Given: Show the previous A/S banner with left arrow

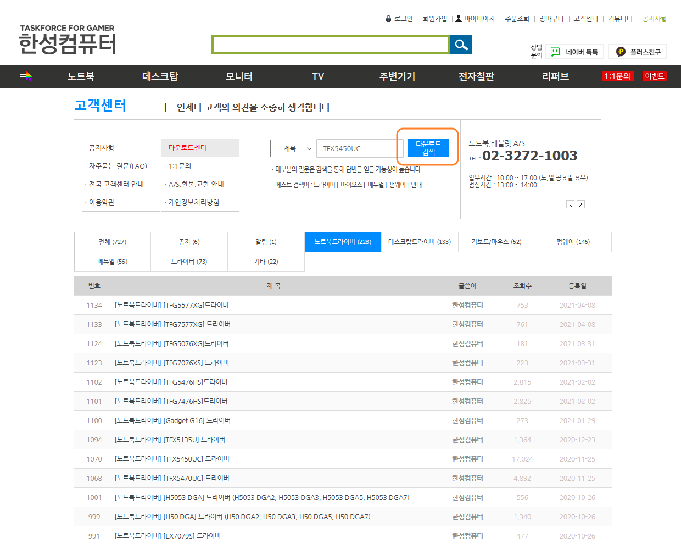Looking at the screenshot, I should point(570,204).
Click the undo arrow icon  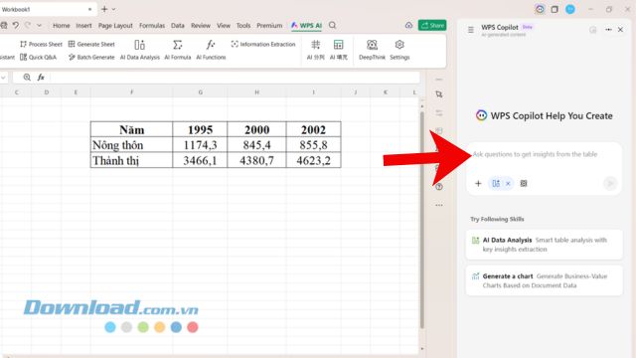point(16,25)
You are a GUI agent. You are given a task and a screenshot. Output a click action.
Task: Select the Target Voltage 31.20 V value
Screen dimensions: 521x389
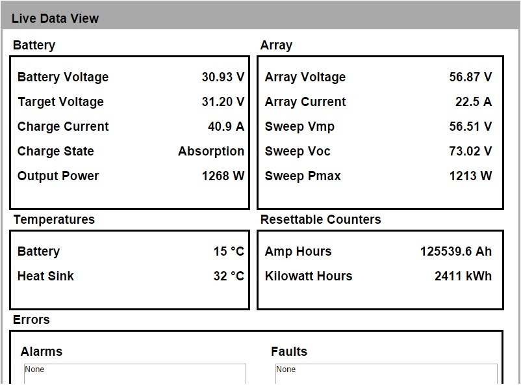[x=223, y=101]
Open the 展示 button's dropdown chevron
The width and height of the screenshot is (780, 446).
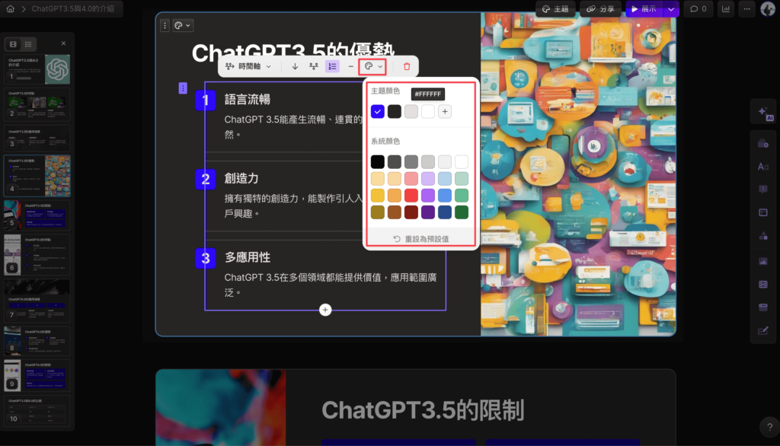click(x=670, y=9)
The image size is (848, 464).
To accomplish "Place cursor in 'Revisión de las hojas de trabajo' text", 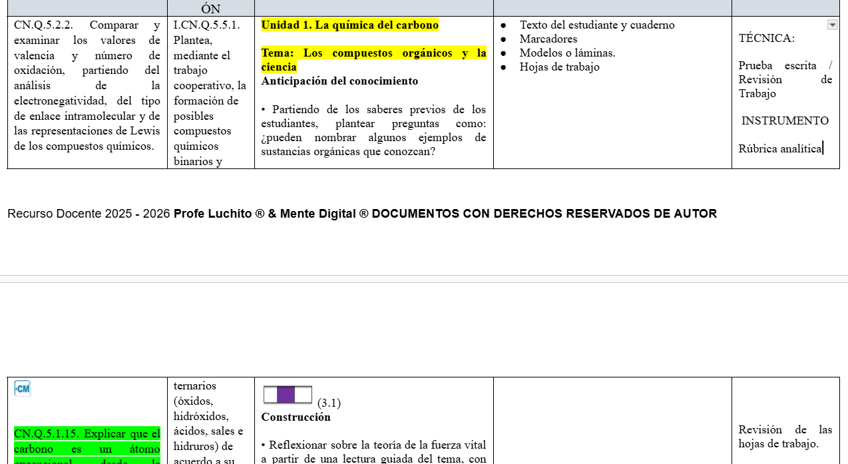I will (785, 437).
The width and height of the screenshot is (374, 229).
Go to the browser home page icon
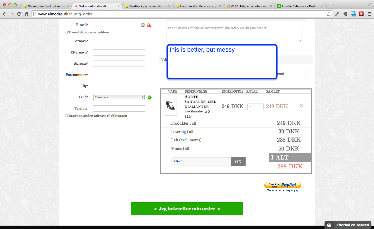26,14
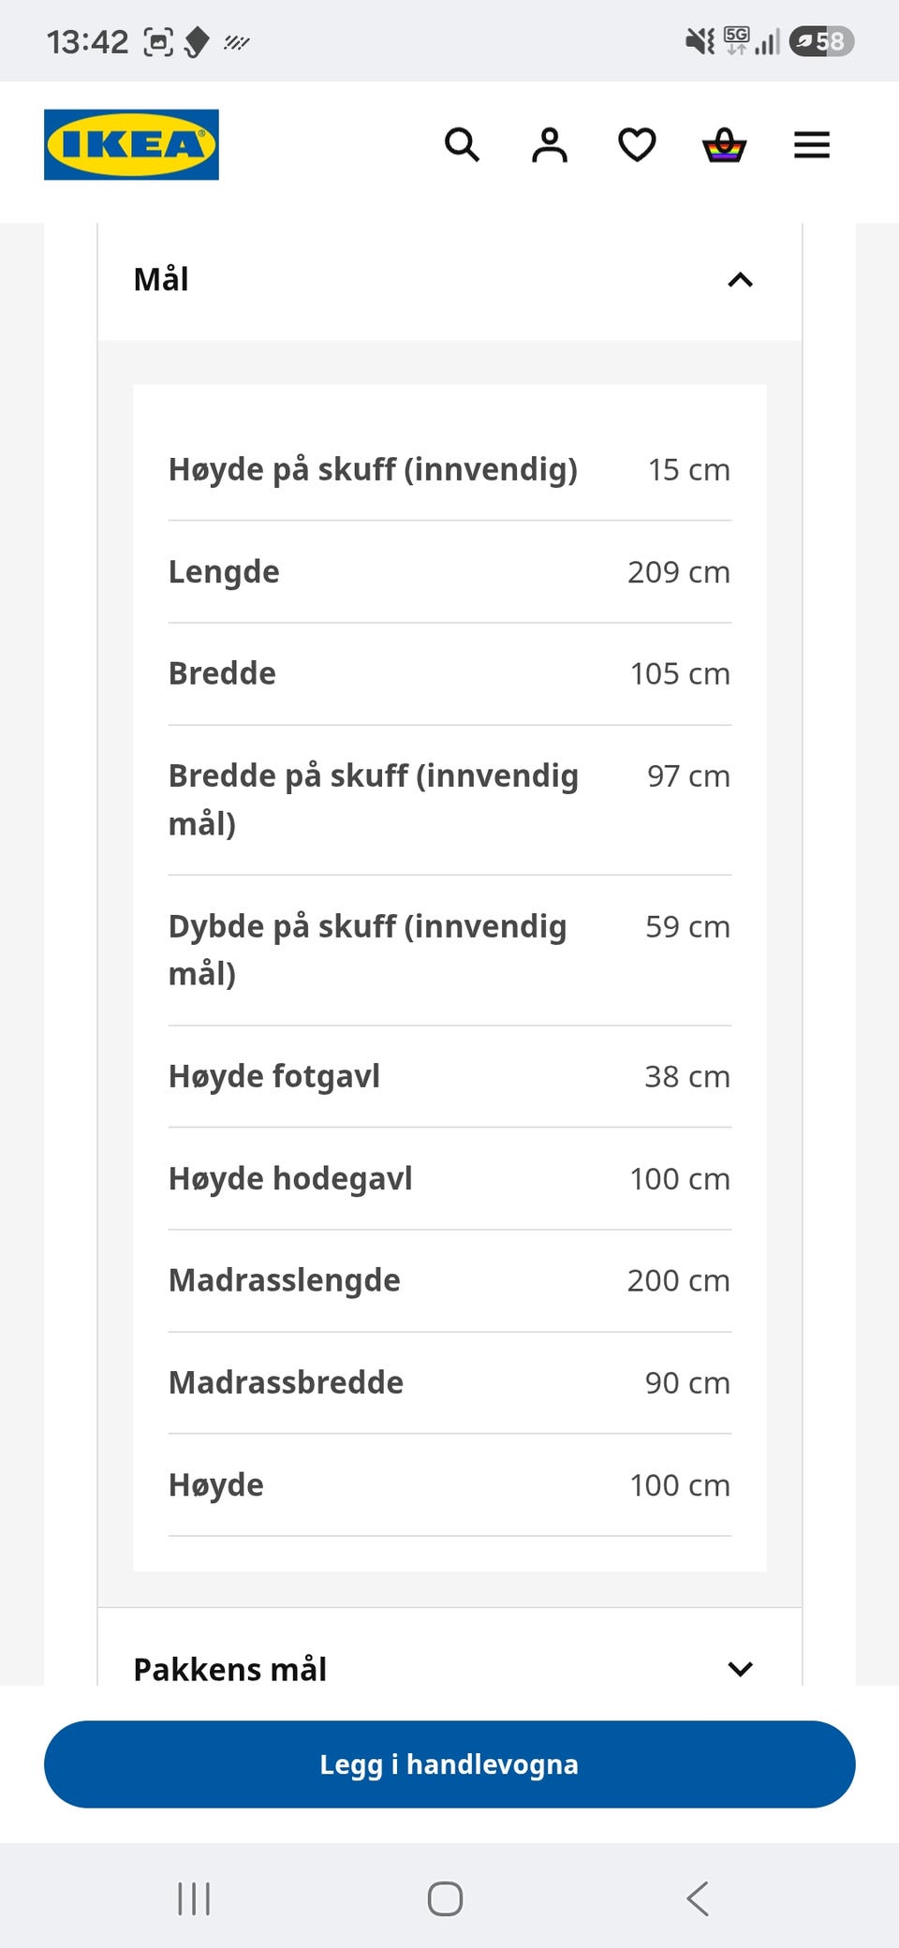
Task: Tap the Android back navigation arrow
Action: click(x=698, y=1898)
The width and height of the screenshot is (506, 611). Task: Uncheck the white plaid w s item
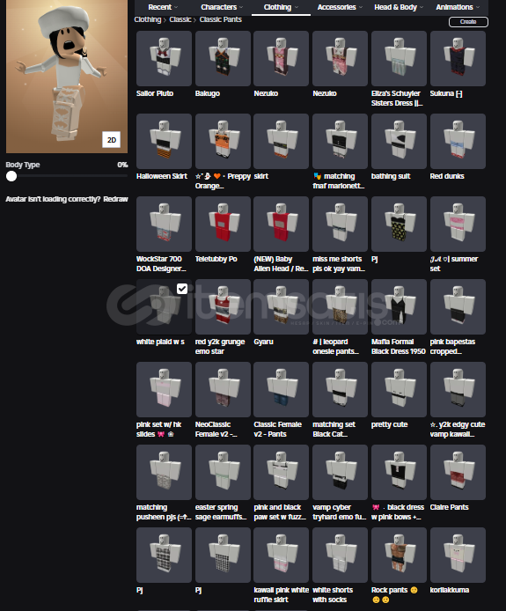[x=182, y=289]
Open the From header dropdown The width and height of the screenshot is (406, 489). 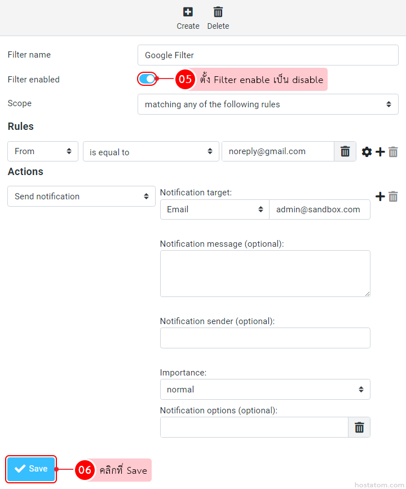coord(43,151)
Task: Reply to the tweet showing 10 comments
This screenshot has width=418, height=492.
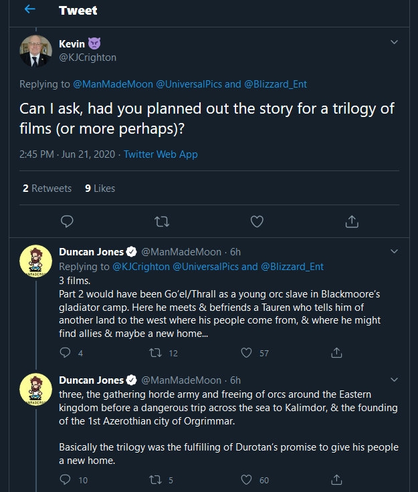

+===+

**What the task requires:** Transcribe only this stretch of the data: the line with "Screen dimensions: 521x389", the line with "The image size is (848, 464).", and every line in between. Leave out the pictures.

**Solution to this task:**
Screen dimensions: 521x389
[x=223, y=101]
Open the 展示 button's dropdown chevron
The width and height of the screenshot is (780, 446).
click(x=670, y=9)
The image size is (848, 464).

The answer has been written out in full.